Gideon and Henley were like two tennis players who run, swing and grunt - but keep coming back to deuce.
Henley twice had Gideon on the verge of elimination, only to stumble on "dissilient" and "thalassic."
Just when it appeared that no one would win, Gideon was asked to spell "megacephalic," which means "having cranial capacity in excess of the mean: large-headed."
She missed, mistakenly putting a "y" after the first "c."
Henley strode to the microphone in his Reebok high-tops, bomber pants and sweater.
The seventh-grader from Dalton Intermediate School nailed "megacephalic" and went on to clinch the regional crown by spelling b-a-c-c-i-f-e-r-o-u-s.
Henley flashed a grin to his mother, seated among parents at the Airport Sheraton ballroom and turned to shake Gideon's hand.
Later, Henley seemed amazed that he had outlasted the 17 contestants representing school districts from around the region.
"I couldn't pronounced half of the words in the first place," he said.
Henley, the son of Jeanne Henley, won a set of Encyclopaedia Britannica and a weeklong trip to the National Spelling Bee in Washington D.C., courtesy of the Roanoke Times & World-News.
Other top finishers were:
Second place - Gideon, daughter of Mrs.

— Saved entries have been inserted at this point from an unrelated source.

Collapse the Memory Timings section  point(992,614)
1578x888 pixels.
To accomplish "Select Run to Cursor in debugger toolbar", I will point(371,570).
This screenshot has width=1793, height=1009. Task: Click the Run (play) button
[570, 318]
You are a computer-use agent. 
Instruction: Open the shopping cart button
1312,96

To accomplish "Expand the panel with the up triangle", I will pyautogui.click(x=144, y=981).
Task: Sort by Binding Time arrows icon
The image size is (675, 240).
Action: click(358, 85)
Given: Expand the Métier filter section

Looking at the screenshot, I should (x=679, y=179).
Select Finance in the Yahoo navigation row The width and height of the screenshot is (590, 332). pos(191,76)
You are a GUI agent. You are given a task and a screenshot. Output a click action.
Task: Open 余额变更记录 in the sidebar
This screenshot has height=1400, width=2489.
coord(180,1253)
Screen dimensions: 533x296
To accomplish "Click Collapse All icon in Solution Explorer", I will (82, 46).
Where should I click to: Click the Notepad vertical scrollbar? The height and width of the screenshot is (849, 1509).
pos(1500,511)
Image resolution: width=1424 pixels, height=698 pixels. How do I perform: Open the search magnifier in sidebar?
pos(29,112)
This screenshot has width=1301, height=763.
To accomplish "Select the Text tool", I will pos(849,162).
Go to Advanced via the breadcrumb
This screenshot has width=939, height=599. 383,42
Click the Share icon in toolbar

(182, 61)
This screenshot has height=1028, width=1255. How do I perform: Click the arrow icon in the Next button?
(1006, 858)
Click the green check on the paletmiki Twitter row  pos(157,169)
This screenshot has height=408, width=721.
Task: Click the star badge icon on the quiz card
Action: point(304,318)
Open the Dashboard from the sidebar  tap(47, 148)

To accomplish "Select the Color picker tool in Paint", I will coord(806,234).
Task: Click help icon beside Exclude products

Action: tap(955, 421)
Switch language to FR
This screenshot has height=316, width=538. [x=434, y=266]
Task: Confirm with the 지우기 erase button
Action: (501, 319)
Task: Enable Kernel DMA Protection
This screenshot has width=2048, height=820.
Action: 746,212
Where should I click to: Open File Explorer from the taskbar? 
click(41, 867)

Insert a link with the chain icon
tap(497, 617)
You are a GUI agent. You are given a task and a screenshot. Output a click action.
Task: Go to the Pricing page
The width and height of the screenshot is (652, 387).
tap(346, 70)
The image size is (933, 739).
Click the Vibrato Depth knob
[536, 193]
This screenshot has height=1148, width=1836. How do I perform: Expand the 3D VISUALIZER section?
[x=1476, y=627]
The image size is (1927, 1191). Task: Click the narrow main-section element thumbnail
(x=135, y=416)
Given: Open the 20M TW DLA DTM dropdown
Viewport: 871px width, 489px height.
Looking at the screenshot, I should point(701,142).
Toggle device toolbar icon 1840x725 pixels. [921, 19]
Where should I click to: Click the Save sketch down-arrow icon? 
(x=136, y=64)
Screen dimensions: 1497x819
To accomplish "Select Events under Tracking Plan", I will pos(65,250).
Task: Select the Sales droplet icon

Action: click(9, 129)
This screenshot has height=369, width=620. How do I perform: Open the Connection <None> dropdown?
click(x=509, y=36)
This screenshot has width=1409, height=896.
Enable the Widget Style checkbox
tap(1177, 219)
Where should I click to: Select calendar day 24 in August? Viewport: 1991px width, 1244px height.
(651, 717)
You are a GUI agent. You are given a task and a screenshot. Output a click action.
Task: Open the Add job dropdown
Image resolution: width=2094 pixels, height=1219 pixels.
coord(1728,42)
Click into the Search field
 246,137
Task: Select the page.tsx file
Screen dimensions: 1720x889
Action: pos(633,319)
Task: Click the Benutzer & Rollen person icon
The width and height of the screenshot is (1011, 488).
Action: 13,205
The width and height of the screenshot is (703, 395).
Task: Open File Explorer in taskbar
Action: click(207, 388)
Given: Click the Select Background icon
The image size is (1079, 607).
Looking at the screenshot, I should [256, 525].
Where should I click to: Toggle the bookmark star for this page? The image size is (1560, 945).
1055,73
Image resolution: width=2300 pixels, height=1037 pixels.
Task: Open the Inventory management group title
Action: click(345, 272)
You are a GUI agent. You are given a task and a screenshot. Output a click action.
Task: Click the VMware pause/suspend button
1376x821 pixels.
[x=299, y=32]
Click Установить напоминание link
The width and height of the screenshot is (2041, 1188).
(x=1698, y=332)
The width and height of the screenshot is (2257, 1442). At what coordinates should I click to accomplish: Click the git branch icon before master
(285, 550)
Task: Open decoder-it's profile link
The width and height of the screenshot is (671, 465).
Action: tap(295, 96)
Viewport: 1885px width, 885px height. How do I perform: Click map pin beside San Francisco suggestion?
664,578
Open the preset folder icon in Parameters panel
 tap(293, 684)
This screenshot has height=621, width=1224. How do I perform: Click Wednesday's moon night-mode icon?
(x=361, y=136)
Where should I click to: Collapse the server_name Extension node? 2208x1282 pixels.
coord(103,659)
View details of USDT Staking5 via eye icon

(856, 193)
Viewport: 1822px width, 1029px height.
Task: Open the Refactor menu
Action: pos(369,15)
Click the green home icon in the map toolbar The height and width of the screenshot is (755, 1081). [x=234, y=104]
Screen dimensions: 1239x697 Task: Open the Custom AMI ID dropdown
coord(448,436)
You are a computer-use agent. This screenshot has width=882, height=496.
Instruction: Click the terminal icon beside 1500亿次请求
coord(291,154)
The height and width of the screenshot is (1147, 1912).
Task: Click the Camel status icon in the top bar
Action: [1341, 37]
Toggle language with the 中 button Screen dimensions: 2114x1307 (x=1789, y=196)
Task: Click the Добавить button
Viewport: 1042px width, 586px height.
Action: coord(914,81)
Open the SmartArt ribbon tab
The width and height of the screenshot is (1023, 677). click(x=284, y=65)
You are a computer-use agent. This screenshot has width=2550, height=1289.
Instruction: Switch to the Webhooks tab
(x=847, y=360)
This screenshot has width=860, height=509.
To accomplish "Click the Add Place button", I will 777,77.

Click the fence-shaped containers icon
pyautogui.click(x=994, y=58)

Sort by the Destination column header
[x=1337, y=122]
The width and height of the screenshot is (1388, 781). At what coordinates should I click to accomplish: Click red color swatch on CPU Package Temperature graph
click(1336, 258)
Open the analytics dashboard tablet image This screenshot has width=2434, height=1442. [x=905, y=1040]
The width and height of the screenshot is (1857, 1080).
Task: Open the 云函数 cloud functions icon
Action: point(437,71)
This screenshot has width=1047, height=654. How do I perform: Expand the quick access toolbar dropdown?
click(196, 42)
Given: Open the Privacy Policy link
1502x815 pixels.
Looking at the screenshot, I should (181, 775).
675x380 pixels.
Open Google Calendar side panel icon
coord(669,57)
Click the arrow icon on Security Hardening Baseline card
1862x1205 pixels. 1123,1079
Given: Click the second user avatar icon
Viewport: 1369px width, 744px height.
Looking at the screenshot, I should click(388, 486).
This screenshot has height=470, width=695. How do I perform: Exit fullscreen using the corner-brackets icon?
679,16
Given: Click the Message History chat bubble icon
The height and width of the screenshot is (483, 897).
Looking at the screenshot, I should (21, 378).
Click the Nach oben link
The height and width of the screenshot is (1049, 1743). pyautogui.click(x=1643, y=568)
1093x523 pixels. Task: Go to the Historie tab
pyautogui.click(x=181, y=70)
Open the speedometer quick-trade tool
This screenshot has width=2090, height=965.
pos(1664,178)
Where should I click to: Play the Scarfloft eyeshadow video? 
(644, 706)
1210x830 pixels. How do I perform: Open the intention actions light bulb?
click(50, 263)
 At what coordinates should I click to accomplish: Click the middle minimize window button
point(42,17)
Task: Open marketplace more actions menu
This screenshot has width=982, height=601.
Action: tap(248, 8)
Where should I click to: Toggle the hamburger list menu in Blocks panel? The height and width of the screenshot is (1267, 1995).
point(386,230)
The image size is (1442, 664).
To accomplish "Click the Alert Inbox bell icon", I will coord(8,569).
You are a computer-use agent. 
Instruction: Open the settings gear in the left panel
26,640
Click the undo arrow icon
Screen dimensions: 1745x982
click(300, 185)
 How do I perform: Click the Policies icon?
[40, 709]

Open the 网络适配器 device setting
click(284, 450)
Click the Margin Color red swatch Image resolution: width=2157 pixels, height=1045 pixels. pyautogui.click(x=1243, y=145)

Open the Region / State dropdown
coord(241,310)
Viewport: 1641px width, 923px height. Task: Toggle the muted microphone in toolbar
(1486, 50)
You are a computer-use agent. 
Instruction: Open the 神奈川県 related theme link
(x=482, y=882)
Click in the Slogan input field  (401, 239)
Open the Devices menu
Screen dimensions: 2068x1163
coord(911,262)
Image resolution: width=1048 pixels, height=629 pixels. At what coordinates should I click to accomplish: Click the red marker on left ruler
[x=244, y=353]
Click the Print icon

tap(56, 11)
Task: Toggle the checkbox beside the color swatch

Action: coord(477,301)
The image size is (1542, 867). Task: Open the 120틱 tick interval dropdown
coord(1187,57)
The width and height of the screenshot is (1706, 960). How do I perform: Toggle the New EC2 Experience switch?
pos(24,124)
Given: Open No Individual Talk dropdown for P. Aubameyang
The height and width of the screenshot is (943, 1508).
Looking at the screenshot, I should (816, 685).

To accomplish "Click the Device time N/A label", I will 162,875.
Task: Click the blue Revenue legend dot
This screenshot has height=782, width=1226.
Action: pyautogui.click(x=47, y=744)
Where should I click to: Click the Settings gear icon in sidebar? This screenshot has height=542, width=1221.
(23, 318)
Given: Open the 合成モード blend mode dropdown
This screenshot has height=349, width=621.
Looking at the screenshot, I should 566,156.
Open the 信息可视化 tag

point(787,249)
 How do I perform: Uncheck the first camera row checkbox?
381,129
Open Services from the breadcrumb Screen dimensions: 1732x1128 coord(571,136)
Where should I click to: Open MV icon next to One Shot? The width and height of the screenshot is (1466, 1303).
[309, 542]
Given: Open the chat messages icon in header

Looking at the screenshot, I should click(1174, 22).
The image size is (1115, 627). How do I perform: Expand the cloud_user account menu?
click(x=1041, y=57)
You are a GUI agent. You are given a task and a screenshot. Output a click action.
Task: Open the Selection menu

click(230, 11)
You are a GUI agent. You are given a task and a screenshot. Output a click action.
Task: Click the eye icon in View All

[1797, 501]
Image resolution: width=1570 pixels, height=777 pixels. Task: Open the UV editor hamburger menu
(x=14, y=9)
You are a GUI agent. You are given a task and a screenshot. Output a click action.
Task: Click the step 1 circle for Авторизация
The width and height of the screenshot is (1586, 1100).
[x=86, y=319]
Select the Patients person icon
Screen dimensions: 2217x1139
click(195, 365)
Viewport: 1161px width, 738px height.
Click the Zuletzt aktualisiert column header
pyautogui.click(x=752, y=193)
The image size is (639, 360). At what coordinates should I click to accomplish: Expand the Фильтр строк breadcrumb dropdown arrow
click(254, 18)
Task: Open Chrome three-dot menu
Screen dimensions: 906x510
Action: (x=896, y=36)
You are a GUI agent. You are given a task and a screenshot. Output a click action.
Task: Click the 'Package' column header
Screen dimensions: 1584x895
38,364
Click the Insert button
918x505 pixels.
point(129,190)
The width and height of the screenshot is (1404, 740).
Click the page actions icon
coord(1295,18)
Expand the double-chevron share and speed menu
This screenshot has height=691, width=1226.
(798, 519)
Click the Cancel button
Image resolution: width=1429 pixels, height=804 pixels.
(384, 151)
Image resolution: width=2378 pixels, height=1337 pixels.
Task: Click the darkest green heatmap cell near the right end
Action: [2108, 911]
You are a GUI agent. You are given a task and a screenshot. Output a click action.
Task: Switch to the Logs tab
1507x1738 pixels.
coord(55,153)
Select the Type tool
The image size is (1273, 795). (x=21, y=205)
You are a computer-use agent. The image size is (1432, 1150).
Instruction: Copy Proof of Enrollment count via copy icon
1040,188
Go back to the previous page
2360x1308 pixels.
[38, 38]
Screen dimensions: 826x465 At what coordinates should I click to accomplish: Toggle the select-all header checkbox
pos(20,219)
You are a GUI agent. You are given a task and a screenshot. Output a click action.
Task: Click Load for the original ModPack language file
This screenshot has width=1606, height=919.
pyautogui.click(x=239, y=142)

Lawrence Onan and a student at Botetourt Intermediate. She received an unabridged Random House Dictionary.
Third place - Pamela Lynn McGhee, 11, daughter of Tom and Joyce McGhee and a student at Chilhowie Elementary School in Smyth County. She received a Webster's Collegiate Dictionary.
Fourth place - Lindsay Kramer, 11, daughter of Mr. and Mrs. William Kramer and a student at New London Academy in Bedford County. She received a hard-cover copy of the 1991 World Almanac.
All 17 contestants received trophies for being the top speller in their respective school divisions.
For the record, bacciferous is an adjective that describes a plant that bears fruit in the form of berries.